WIPO Arbitration and Mediation Center



Bell Gardens Bicycle Club dba The Bicycle Casino (“TBC”) v. Craig Miller

Case No. D2006-0536


1. The Parties

The Complainant is Bell Gardens Bicycle Club dba the Bicycle Casino (“TBC”), Bell Gardens, California, United States of America, represented by Albin H. Gess, of Snell & Wilmer, LLP, United States of America.

The Respondent is Craig Miller, Middlesbrough, Cleveland, United Kingdom of Great Britain and Northern Ireland.
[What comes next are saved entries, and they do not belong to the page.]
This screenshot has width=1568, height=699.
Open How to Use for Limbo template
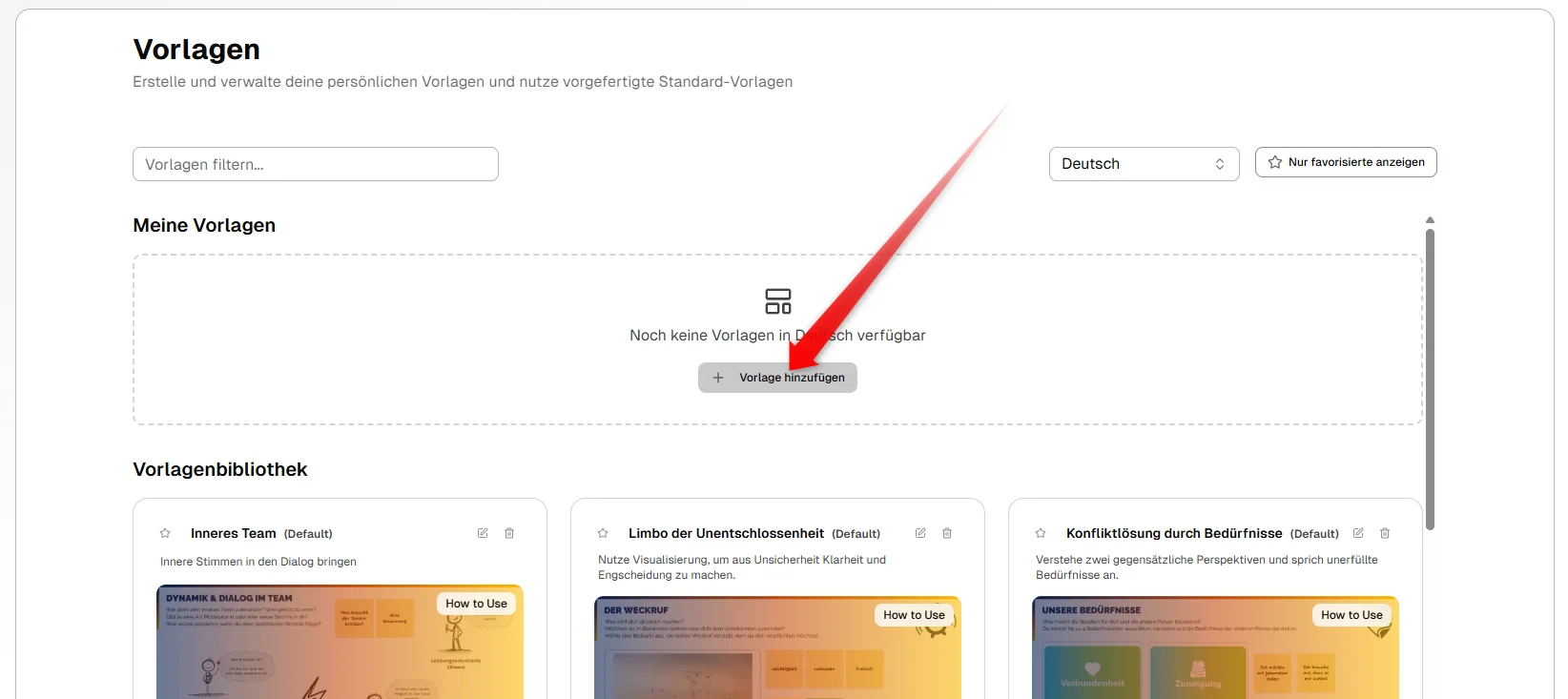(914, 615)
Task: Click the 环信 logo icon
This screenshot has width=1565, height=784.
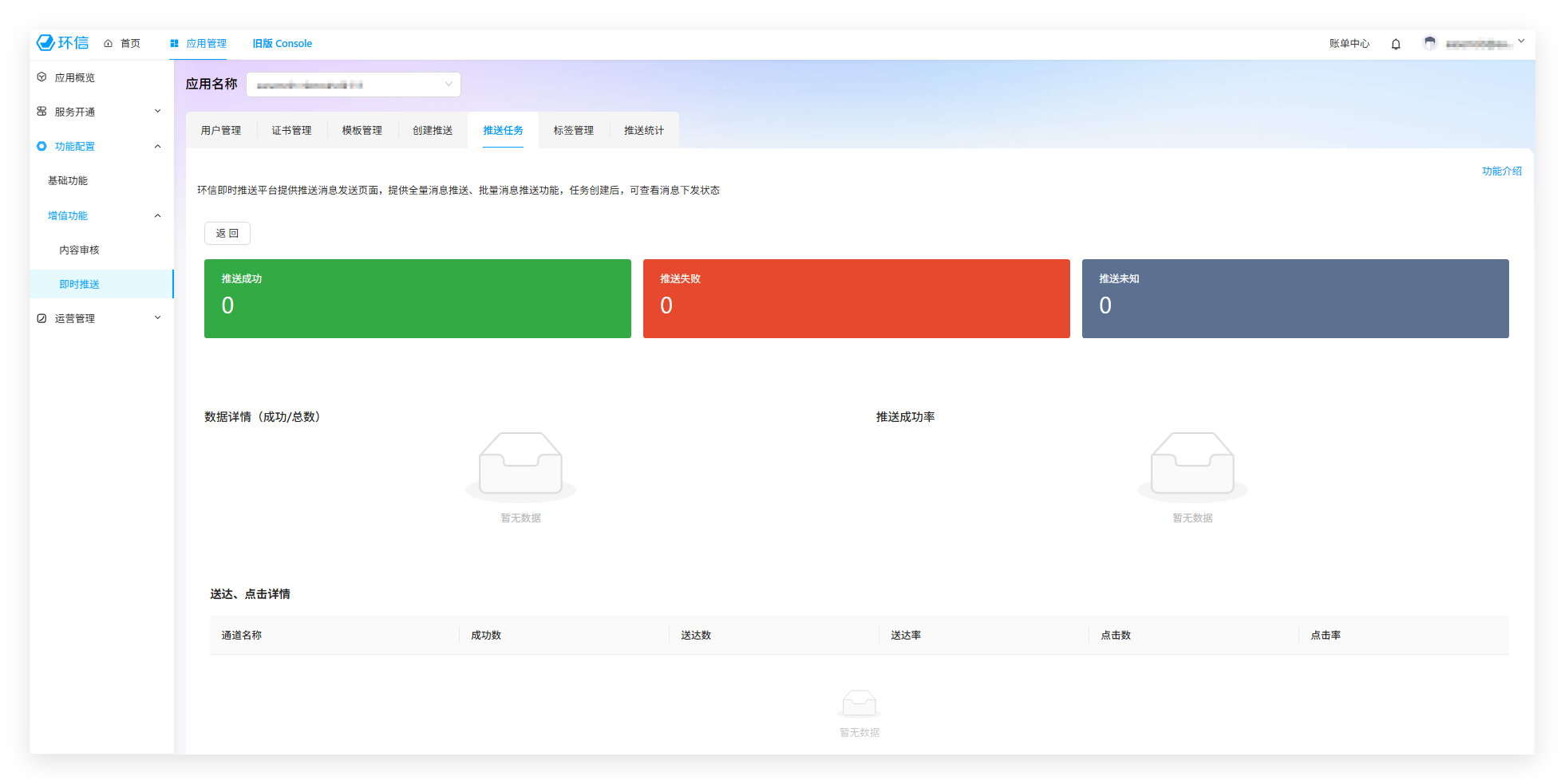Action: click(46, 43)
2. The Domain Names and Registrars

The disputed domain name <wwwbicyclecasino.com> is registered with eNom, Inc..


3. Procedural History

The Complaint was filed with the WIPO Arbitration and Mediation Center (the “Center”) on April 26, 2006. On April 28, 2006, the Center transmitted by email to eNom, Inc. a request for registrar verification in connection with the domain name at issue. On April 28, 2006, eNom, Inc. transmitted by email to the Center its verification response confirming that the Respondent is listed as the registrant and providing the contact details for the administrative, billing, and technical contact. The Center verified that the Complaint satisfied the formal requirements of the Uniform Domain Name Dispute Resolution Policy (the “Policy”), the Rules for Uniform Domain Name Dispute Resolution Policy (the “Rules”), and the WIPO Supplemental Rules for Uniform Domain Name Dispute Resolution Policy (the “Supplemental Rules”).

In accordance with the Rules, paragraphs 2(a) and 4(a), the Center formally notified the Respondent of the Complaint, and the proceedings commenced on June 9, 2006. In accordance with the Rules, paragraph 5(a), the due date for Response was June29,2006. The Respondent did not submit any response. Accordingly, the Center notified the Respondent’s default on June 30, 2006.

The Center appointed Christopher J. Pibus, Lorelei Ritchie De Larena and DavidH.Tatham as panelists in this matter on August 3, 2006. The Panel finds that it was properly constituted. Each member of the Panel has submitted the Statement of Acceptance and Declaration of Impartiality and Independence, as required by the Center to ensure compliance with the Rules, paragraph 7.


4. Factual Background

The Complainant opened its first casino in California in 1984 under the name “The Bicycle Club” and has since that time grown into one of the world’s largest operating card casinos. The Complainant has been operating casinos for over 20 years and has achieved a significant international presence through the Internet and through televised tournaments. Since 1993, Complainant has used THE BICYCLE CASINO as a trademark and a business name.

The Complainant is the owner of a trademark registration for THE BICYCLE CASINO under No. 2,702,222, in the United States Patent and Trademark Office.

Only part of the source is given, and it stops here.